* ACTION ITEM: The answer should hold only the lines from the beginning of the material through the one with "This screenshot has height=475, width=480.", reproduced exactly and without pictures.

* THE DATA:
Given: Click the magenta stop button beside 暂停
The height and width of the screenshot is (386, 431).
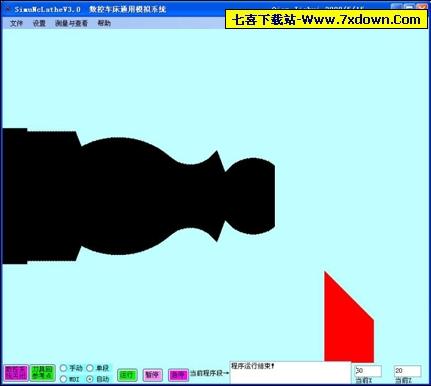Looking at the screenshot, I should point(178,375).
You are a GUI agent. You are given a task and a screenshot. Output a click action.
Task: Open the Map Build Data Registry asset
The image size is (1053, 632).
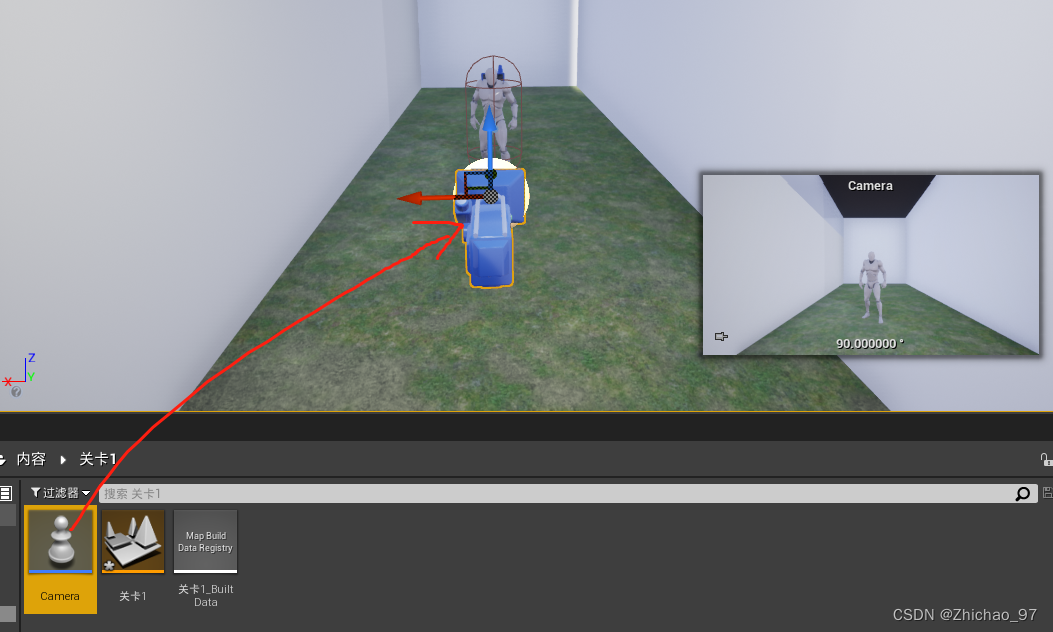[x=205, y=541]
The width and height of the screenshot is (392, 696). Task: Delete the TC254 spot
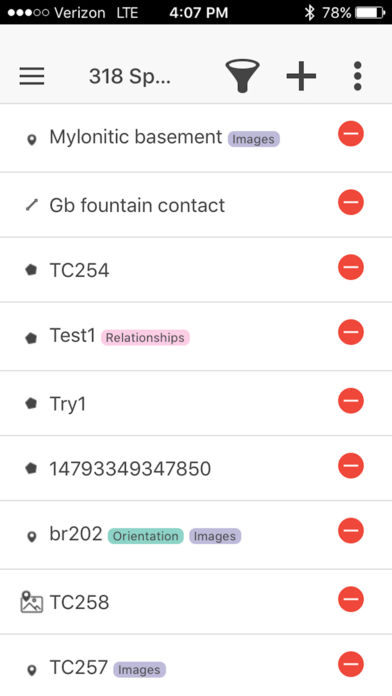(351, 267)
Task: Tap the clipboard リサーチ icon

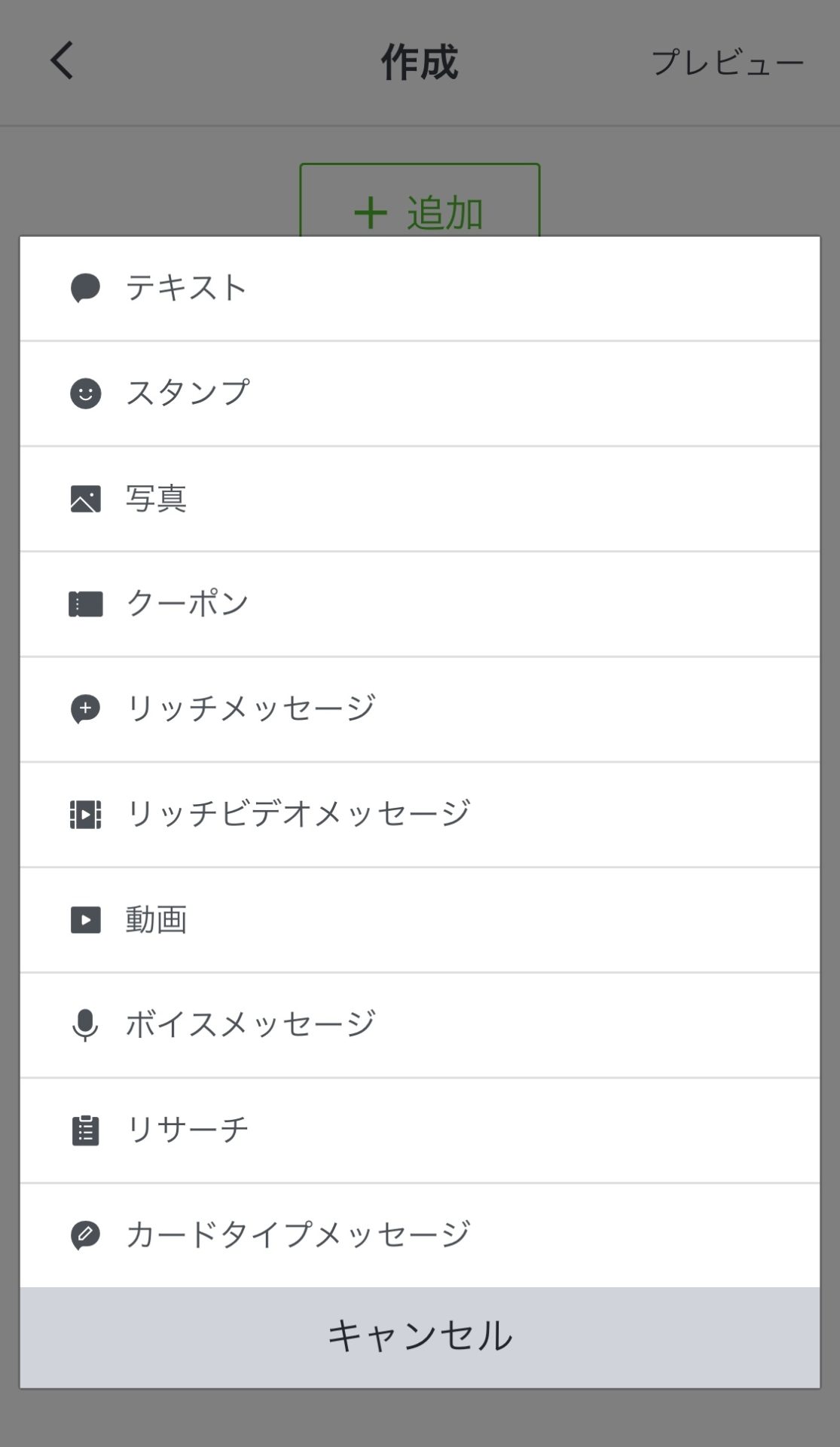Action: pos(85,1130)
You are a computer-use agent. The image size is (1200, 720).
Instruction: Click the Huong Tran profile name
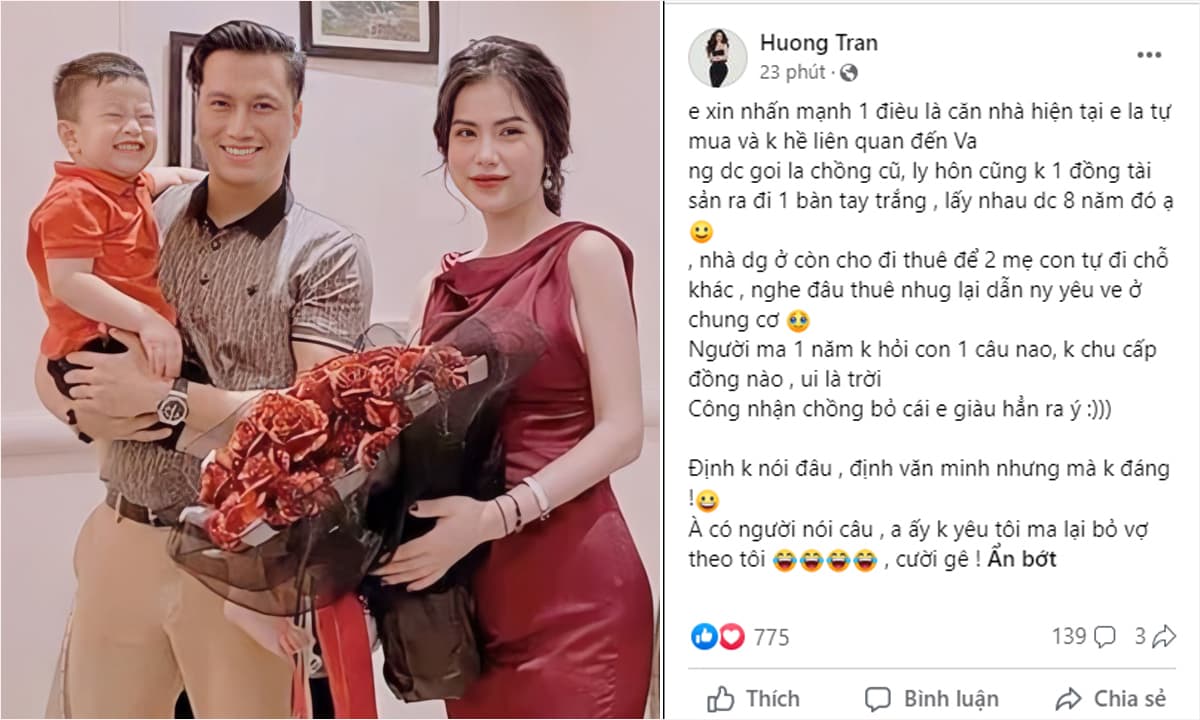click(819, 43)
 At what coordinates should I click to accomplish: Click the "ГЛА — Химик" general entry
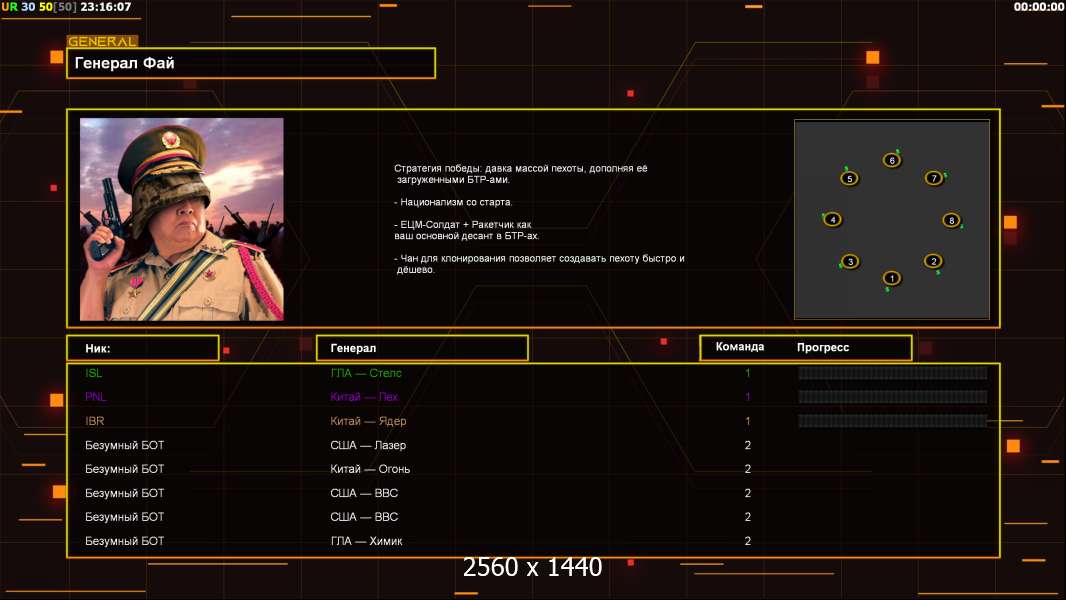click(368, 541)
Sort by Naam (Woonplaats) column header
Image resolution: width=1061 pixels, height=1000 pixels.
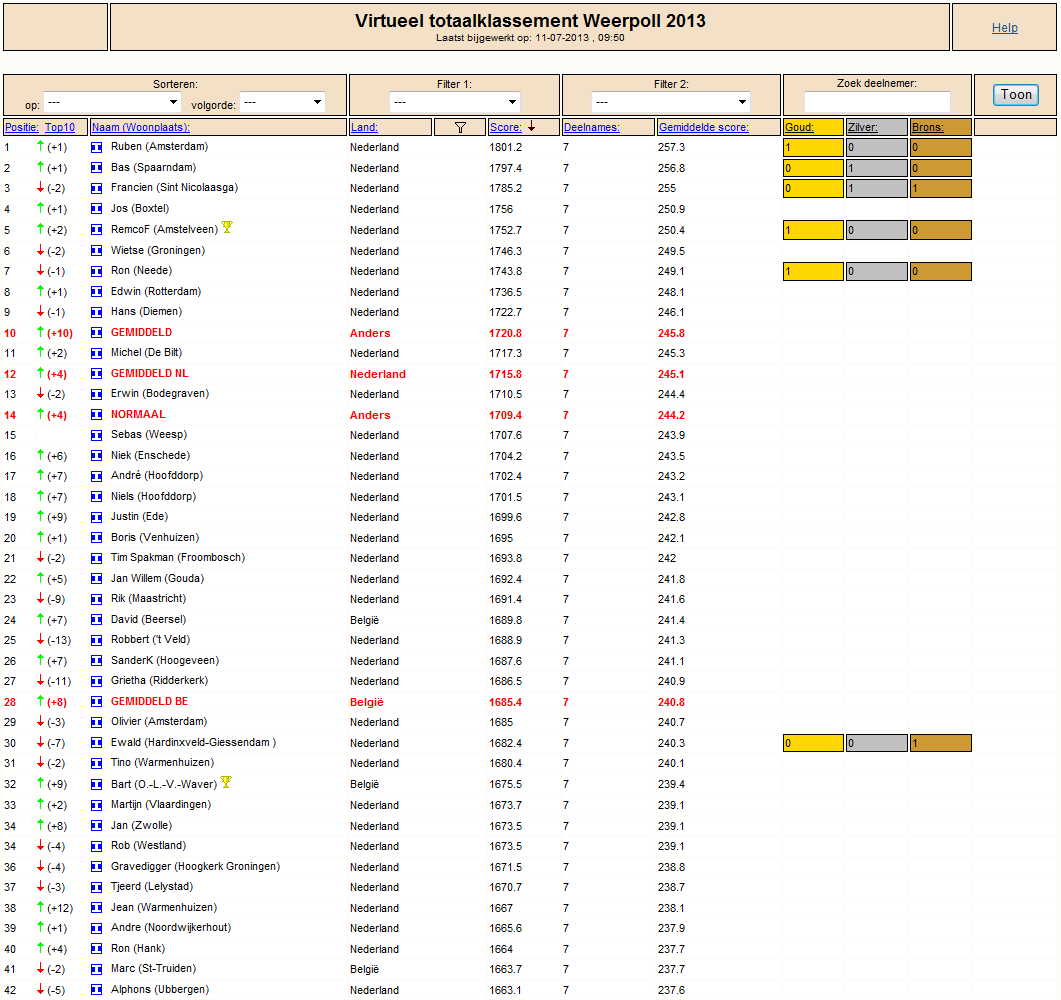(141, 127)
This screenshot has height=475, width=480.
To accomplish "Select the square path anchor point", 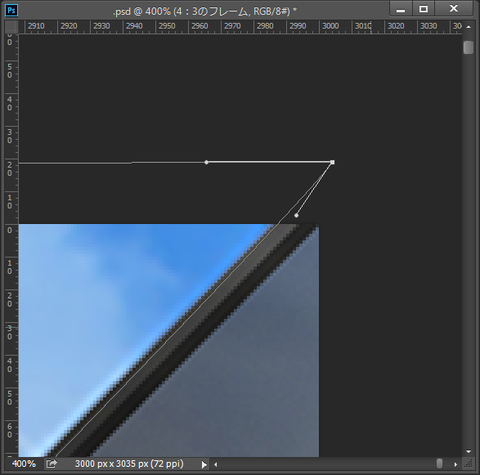I will pyautogui.click(x=332, y=162).
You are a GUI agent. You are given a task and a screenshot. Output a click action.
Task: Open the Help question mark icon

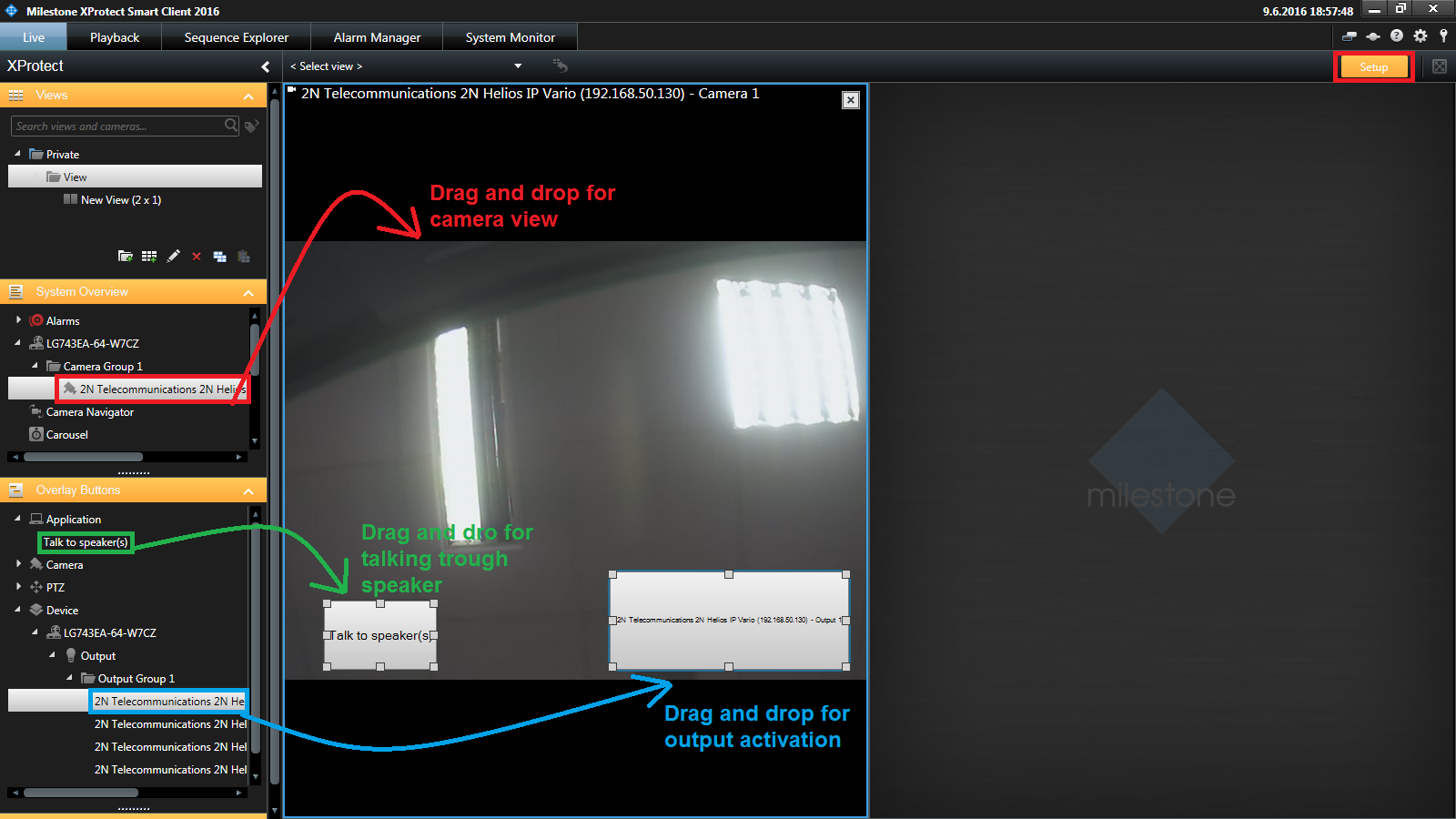1397,36
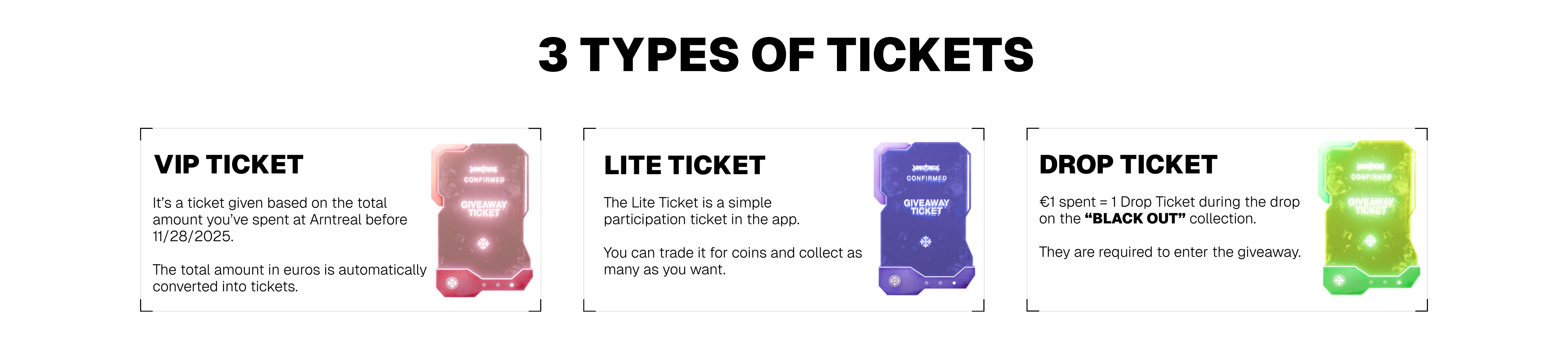
Task: Click "GIVEAWAY TICKET" text on the green ticket
Action: (1371, 206)
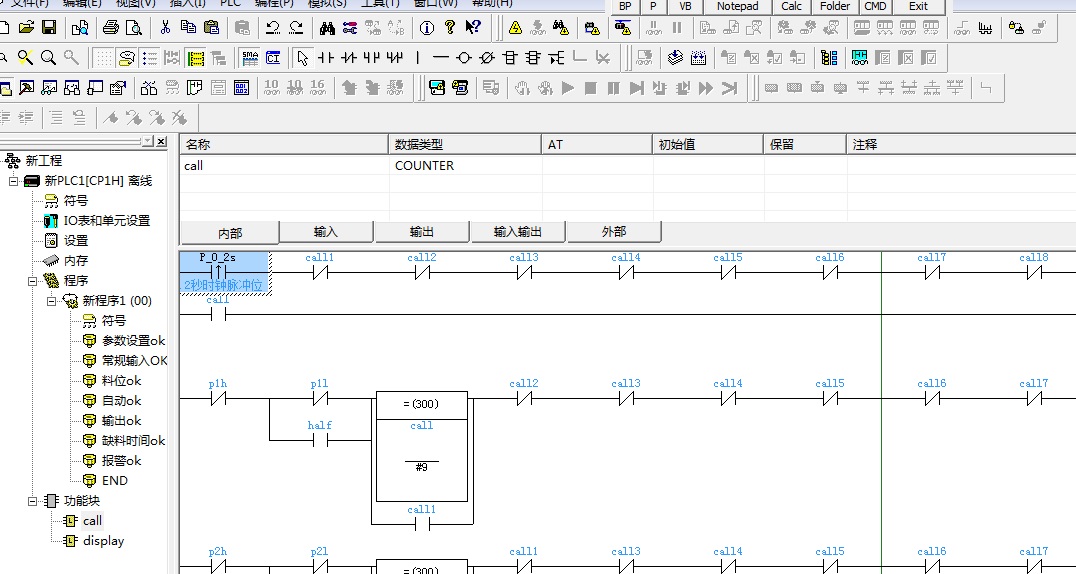The width and height of the screenshot is (1076, 574).
Task: Collapse the 功能块 tree node
Action: coord(32,501)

* SOLUTION FOR THIS PROBLEM:
Given: Click the magenta stop button beside 暂停
The height and width of the screenshot is (386, 431).
Looking at the screenshot, I should point(178,375).
You are a GUI agent. You are given a task and a screenshot. Output a click action.
Task: Open the Map Build Data Registry asset
The image size is (1053, 632).
[x=205, y=541]
The width and height of the screenshot is (392, 696). Task: Delete the TC254 spot
(351, 267)
Task: Tap the clipboard リサーチ icon

Action: pos(85,1130)
You are a computer-use agent. The image size is (1200, 720).
Instruction: Click the Huong Tran profile name
click(819, 43)
 At what coordinates should I click to accomplish: Click the "ГЛА — Химик" general entry
click(368, 541)
Sort by Naam (Woonplaats) column header
Image resolution: width=1061 pixels, height=1000 pixels.
(141, 127)
This screenshot has height=475, width=480.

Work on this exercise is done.